Yapmanız gerekenler:
• a. Conan'ın yazarını anlatan metne göre yanıtlayın:
(i) Howard'ın bütün hayatı nerede geçmiştir?
(ii) Biyografisine göre yazar çocukken nelere sığınmıştır?
(iii) Batılı fantezi yazarlarında bugün hâlâ Howard referansıyla geçen kelime hangisidir?
• b. Kayıtlardaki bütün satırları "Marketing" yerine "Finance" koyarak yeniden yazın. Başka hiçbir şeyi değiştirmeyin ve resimleri yanıta almayın.

Kaynak metin:
* * *

Conan'ın Yazarı Robert Ervin Howard, Karakteri Yaratırken Turancılıktan mı İlham Aldı?

robert ervin howard hakkında şu konu çok uzun yıllardır benim de aklımı kurcalar: bu adam bu kadar bilgiye, yaşadığı o küçük kasabada nasıl erişti?
biyografisini okuyan herkesin bildiği üzere adamın hayatında doğru düzgün büyük şehir görmüşlüğü yok desek yeridir. bütün hayatı batı teksas'ın kıç kadar bir kasabasında geçmiş. teksas'ın taşrası o dönem dünyanın en boktan bölgelerinden birisi. kimin kimi kopardığının belli olmadığı, vahşi batı sözünün doğduğu topraklar.
biyografisinde yazarın bu boktan ortamda kitaplara sığındığı. çocukken kafasını kitaplardan kaldırmadığı anlatılır da, kasabanın nasıl bir kütüphanesi olduğundan bahsedilmez. adama vahiy inmedi ya? elbet bir yerlerden okudu ama iskit kültlerinin ve türk mitolojisinin dip bucak detaylarını hangi kitaplardan öğrendiğinden, o küçük kasaba kütüphanesinin sahip olduğu hazinelerden bahsedilmez. benim deli gibi merak ettiğim kısım da tam olarak budur.
bence howard'ın kafasında bilinçli bir türk tasviri vardı
hatta beni s*ktir edin, hakkında yazılan bütün makalelerde de bu konuya vurgu yapılır. tarihsel bozkır kültürünü, avrupalıların egzotikleştirdiği turan mitosuyla birleştirip edebiyatın içine sokmuştur ki o dönem için gerçekten çok sıradışı kabul edilir. bugün hala turan kelimesi batılı fantezi yazarlarında howard referansıyla geçiyorsa, bu adam sayesindedir.
hyborian age evrenini yaratırken türk tarihine ve orta asya'ya dair bu kadar isabetli ve imgesel detaylar eklemesi bir tesadüf mü, yoksa bu adam gerçekten proto-turanofili mi, diye sormadan edemiyor insan. hayır, amerikan taşrasında büyümüş, ömründe tek bir göçebe türk görmemiş bu adam, göçebe türkleri bizden daha destansı anlatmayı başarır, aklım almaz.

* * *

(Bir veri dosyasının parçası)
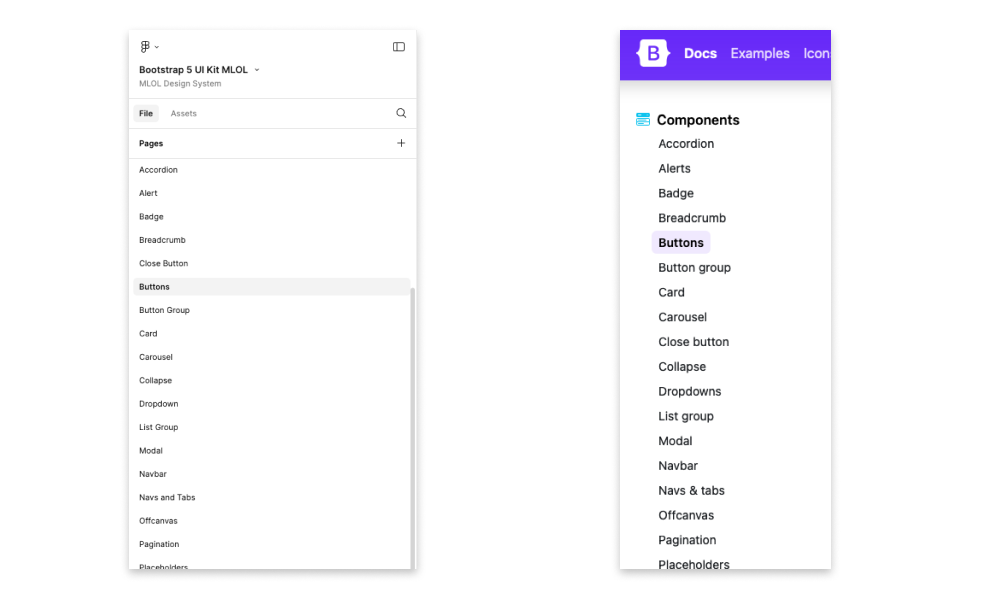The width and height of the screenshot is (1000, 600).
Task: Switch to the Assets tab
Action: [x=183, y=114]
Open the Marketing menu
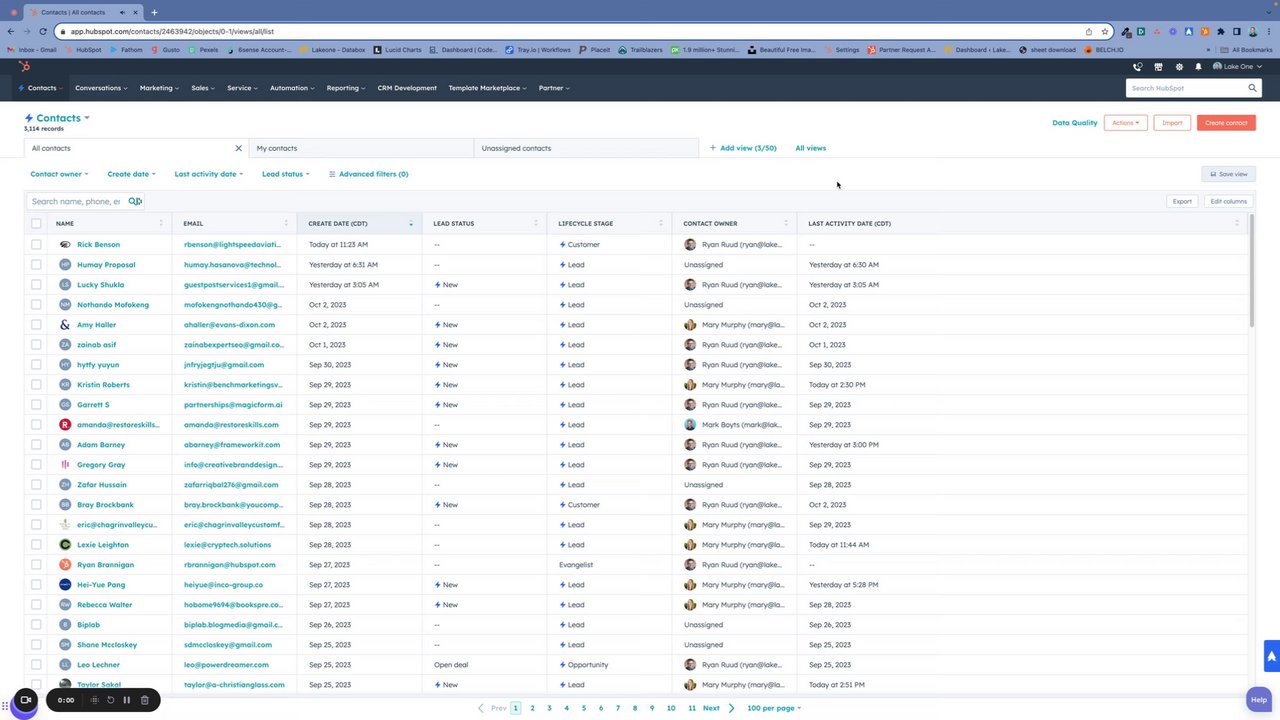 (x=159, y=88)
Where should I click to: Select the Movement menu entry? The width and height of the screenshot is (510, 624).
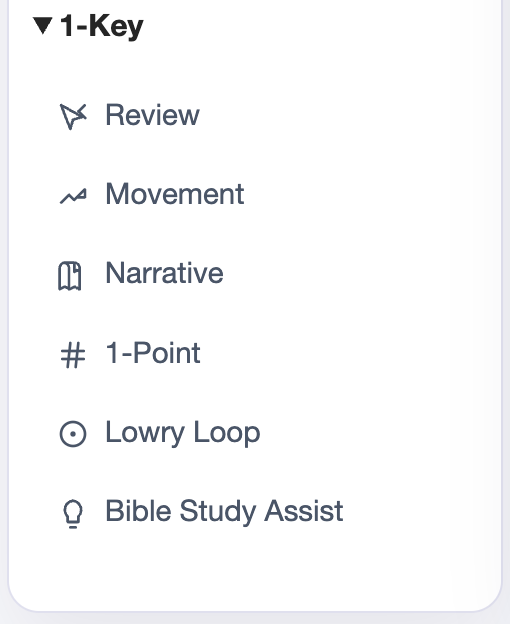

* * *

Görev yanıtları:
• a.
(i) Batı Teksas'ın küçük bir kasabasında.
(ii) Kitaplara.
(iii) Turan.

• b.
The width and height of the screenshot is (1000, 600).
Task: Switch to the Assets tab
Action: [x=183, y=114]
Open the Finance menu
 (x=159, y=88)
Where should I click to: Select the Movement menu entry? The width and height of the screenshot is (510, 624).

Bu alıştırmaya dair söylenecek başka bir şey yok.